Coming out of some threads relating to the bible, it got me thinking:
Should the bible have an age rating and if so what should it be? At what age should people be exposed to the bible?
I G00gled and there are lots of opinions on it. A summary that someone else posted online is quite interesting to sum up some key issues in the bible that might be thought to be unsuitable for certain ages:
Should the bible have an age rating and if so what should it be? At what age should people be exposed to the bible?
I G00gled and there are lots of opinions on it. A summary that someone else posted online is quite interesting to sum up some key issues in the bible that might be thought to be unsuitable for certain ages:
- A man and woman standing in nakedness and shame, blaming each other for what they did wrong.
- An angry and envious man, lures his brother into a field, brutally murders him, and then tries to cover it up.
- The world becomes so corrupt and violent that God decides to virtually wipe out the human population and start over.
- Noah gets drunk, and one of his son dishonors him by committing an immoral act in his father’s bedroom.
- Abraham twice tries to pass his wife off to another man to save his own skin.

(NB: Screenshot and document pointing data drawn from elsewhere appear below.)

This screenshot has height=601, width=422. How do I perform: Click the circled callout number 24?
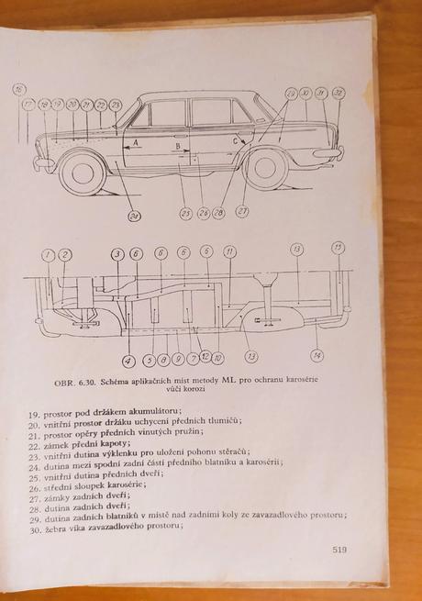[134, 217]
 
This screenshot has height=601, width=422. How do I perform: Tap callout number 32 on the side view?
[338, 94]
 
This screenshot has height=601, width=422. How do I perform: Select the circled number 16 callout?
[19, 89]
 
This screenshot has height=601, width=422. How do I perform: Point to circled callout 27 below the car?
[242, 212]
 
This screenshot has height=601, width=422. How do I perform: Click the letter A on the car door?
[136, 144]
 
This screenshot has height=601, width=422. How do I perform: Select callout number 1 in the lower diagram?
[48, 254]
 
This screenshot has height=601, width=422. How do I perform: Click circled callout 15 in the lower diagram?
[338, 247]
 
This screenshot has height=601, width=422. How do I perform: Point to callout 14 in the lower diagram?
[317, 355]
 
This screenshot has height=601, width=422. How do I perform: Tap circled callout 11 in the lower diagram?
[229, 251]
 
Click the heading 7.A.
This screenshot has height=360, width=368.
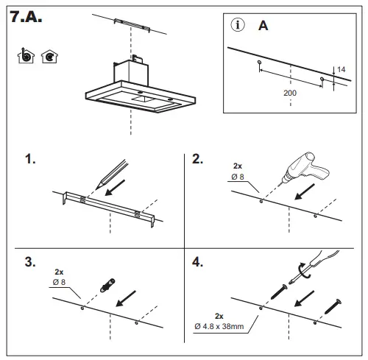[27, 18]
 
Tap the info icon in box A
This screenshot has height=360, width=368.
[238, 25]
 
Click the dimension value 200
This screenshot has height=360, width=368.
[291, 93]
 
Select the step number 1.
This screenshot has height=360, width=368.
[30, 160]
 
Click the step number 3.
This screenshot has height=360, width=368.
[30, 261]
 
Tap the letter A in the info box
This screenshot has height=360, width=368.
[263, 26]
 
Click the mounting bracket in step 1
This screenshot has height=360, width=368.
[109, 206]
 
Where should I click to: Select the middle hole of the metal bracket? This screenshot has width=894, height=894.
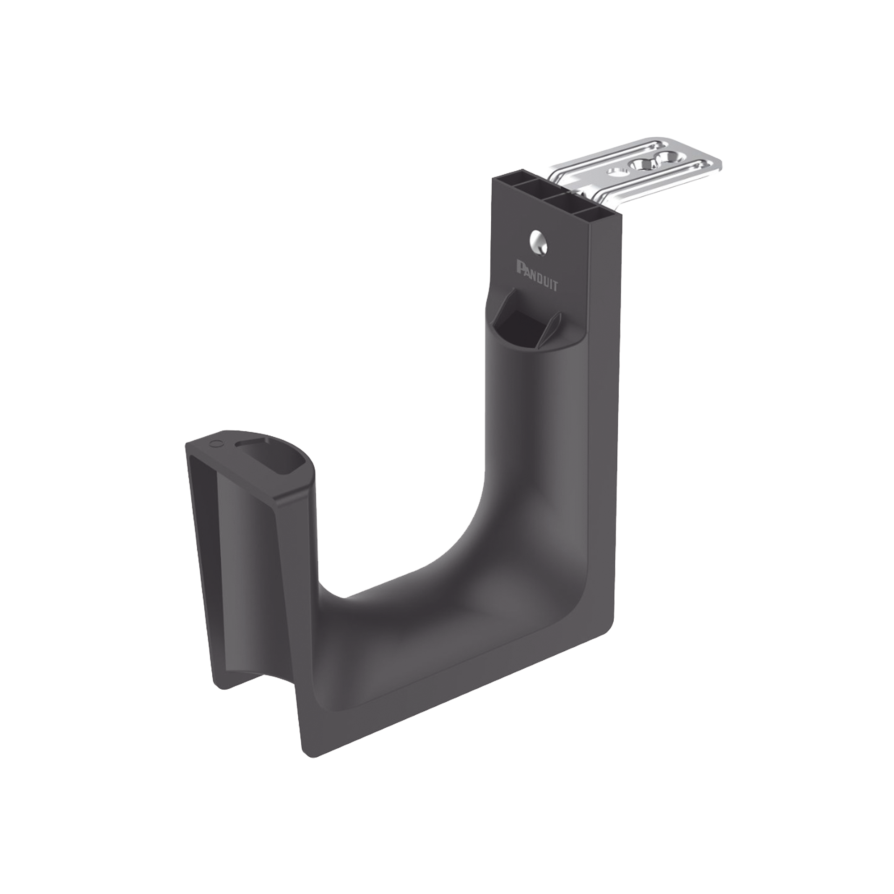click(643, 164)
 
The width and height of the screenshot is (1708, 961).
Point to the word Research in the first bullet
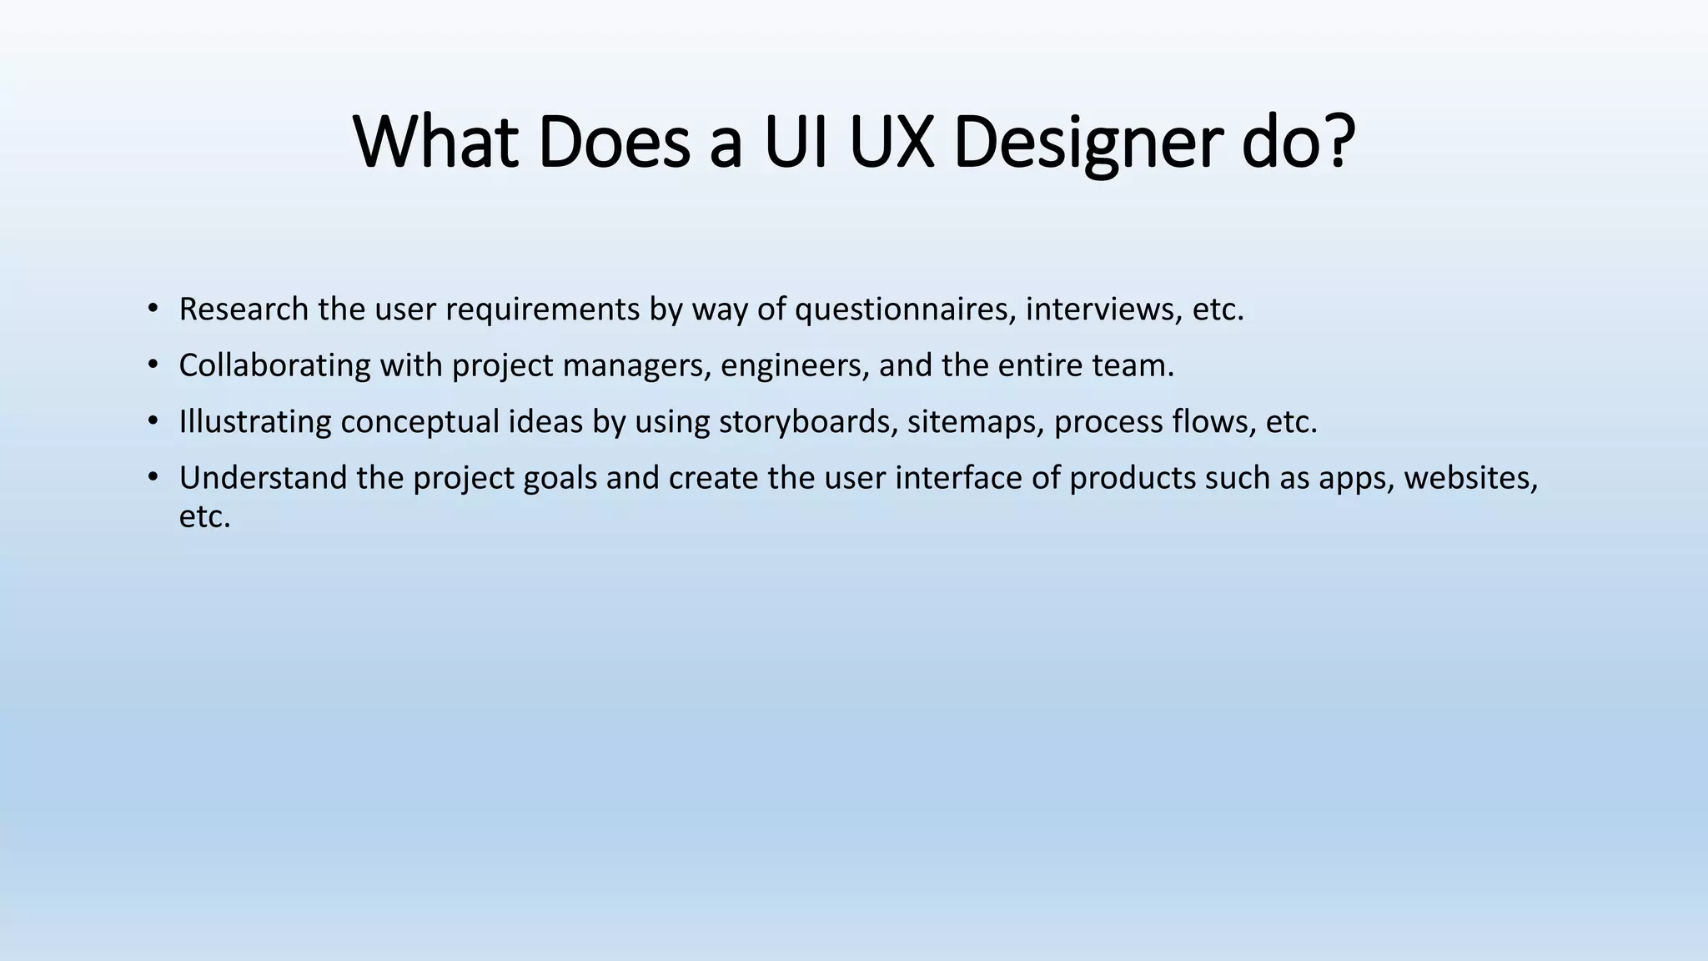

Later, his son Isaac does the same thing.
- Abraham sleeps with one of the household servants so he can have an heir. This was his wife’s idea, but she becomes so jealous after it happens, that she angrily throws the woman and her son out of house to live in poverty and shame.
- Lot offers to let a violent mob assault his daughters. Lot’s daughters later get their own father drunk and sleep with him so that they can have children.
- Jacob, Isaac’s son, is a deceitful mama’s boy who tricks his father and brother out of important family legal rights. He has to run away from home so his brother won’t kill him.
- He goes to work for his ruthless uncle, who keeps him in virtual slavery for decades. Jacob escapes by tricking him and running away.
- Jacob’s wives live in constant jealousy and competition, continually tricking Jacob and each other in an ongoing battle for supremacy in the family.
- Jacob’s sons loathe one of their brothers, sell him into slavery, then lie to their father and tell him he died.
- Jacob’s daughter Leah is sexually assaulted. Her brothers exact revenge by deceiving and then murdering the perpetrator, destroying and looting his city, and taking all his family members captive.
- Judah refuses to find a husband for his widowed daughter-in-law, Tamar. So she disguises herself as a prostitute, tricks her father-in-law into sleeping with her, and becomes pregnant.